**PAGE:**
· · · · ·

Not since 1999 has the LSU football team lose three straight college football game, like LSU did in 2015.
So what does the LSU football team and fans do? Carried Coach Les Miles off the field like a conquering hero after LSU last football game in 2015 LSU Tiger Stadium.
Why?
"What in the Hell is going on out there," LSU?
LSU's Miles brushes off scrutiny as 12th season nears
By BRETT MARTEL
AP Sports Writer
BATON ROUGE, La. (AP) The topic of
discussion in Les Miles' second-floor office at LSU's expansive
football complex centered on how the coach intended to handle the
ever-heightening scrutiny upon him this season - particularly in light
of the raging speculation that he was on the brink of being fired last
November.
At one point, Miles casually leaned
forward from the sofa he sat upon, peaked inside a crinkled paper bag on
the coffee table in front of him and uttered, "That's a bummer."
Either his wife, Kathy, or 13-year-old
daughter, Macy, had finished the tortilla chips while dining with Miles
following LSU's evening practice, and the coach asked, "How the heck
are you supposed to eat guacamole without chips?"
That might have been the toughest
question facing LSU's charismatic, hat-wearing, grass-chewing coach that
evening. When it came to how he'll deal with the perception of
uncertainty swirling around him heading into his 12th season with the
Tigers, Miles offered a straight-forward response that seemed obvious to
him.
"Our plan would be to win and to play
very, very well and not to really worry or commiserate and waste time
about things you cannot control," Miles said in an interview with The
Associated Press. "You can only put the plan in place to win. ... You
can't be the best you can be if you're not fully consumed with that
very, very specific goal."
In Baton Rouge, many fans are fed up
with the Tigers' five-game losing streak against Alabama and question
why a program with LSU's profile, highly rated recruiting classes and
first-class facilities hasn't played in an elite bowl game for four
seasons. That's why pressure mounted on LSU's administration to fire
Miles during a three-game skid late last season.
But Miles and his famously unconventional syntax are back for what many see as make-or-break campaign.
In terms of pure numbers, the Miles
era has involved plenty of winning - 112 victories in 11 seasons, second
only at LSU to Charlie McClendon's 137 victories in 18 seasons
(1962-79). Miles' highlights include the 2007 national title. He'd never
lost three straight at LSU before last year.
Miles' backers see him as a friendly,
funny, well-grounded family man who is committed to his community for
the long-term. All four of his children have spent at least part of
their childhood in Baton Rouge, and the 62-year-old Miles doesn't sound
inclined to entertain leaving, even if his tenure as LSU coach ends
before he'd prefer.
"I see four kids who grew up here and
have lifetime friends here and will always want to come back to Baton
Rouge," Miles said. "I've had tremendous experiences in Tiger Stadium
with young men I've been fortunate to coach and I am not going to
minimize that for a moment."
Kathy Miles said her husband has always been steady through rough patches, even last season.

· · · · ·

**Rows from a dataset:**
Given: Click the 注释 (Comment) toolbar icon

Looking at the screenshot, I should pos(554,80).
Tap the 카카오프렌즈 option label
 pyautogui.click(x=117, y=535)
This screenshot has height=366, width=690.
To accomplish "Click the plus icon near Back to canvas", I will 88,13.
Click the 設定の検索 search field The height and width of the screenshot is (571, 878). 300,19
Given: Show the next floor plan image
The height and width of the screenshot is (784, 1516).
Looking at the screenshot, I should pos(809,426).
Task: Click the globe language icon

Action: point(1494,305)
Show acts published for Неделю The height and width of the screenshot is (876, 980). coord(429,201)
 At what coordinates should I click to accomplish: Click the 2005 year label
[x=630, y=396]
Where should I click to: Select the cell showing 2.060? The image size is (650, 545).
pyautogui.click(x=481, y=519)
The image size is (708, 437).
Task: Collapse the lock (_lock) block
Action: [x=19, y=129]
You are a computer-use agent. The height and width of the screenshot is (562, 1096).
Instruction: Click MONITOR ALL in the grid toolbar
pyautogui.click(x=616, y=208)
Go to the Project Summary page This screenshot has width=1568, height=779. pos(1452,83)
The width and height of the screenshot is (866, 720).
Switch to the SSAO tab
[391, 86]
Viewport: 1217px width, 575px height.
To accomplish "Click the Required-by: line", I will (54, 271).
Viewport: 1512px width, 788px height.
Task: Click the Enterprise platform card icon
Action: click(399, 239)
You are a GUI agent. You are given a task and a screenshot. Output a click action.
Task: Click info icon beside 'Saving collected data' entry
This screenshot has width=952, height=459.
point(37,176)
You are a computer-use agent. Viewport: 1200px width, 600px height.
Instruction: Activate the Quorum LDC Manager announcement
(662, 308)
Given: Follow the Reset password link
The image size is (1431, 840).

· · · · ·

**TASKS TO COMPLETE:**
[1] Copy the portion of the LSU football article that begins with the words containing "But Miles and" and ends with "before he'd prefer.".
[2] Repeat the records from their first line through the line containing "Click the 設定の検索", both ends included.
The text and the records were taken from unrelated sources.

**ANSWERS BELOW:**
[1]
But Miles and his famously unconventional syntax are back for what many see as make-or-break campaign.
In terms of pure numbers, the Miles
era has involved plenty of winning - 112 victories in 11 seasons, second
only at LSU to Charlie McClendon's 137 victories in 18 seasons
(1962-79). Miles' highlights include the 2007 national title. He'd never
lost three straight at LSU before last year.
Miles' backers see him as a friendly,
funny, well-grounded family man who is committed to his community for
the long-term. All four of his children have spent at least part of
their childhood in Baton Rouge, and the 62-year-old Miles doesn't sound
inclined to entertain leaving, even if his tenure as LSU coach ends
before he'd prefer.

[2]
Given: Click the 注释 (Comment) toolbar icon

Looking at the screenshot, I should pos(554,80).
Tap the 카카오프렌즈 option label
 pyautogui.click(x=117, y=535)
This screenshot has height=366, width=690.
To accomplish "Click the plus icon near Back to canvas", I will 88,13.
Click the 設定の検索 search field The height and width of the screenshot is (571, 878). 300,19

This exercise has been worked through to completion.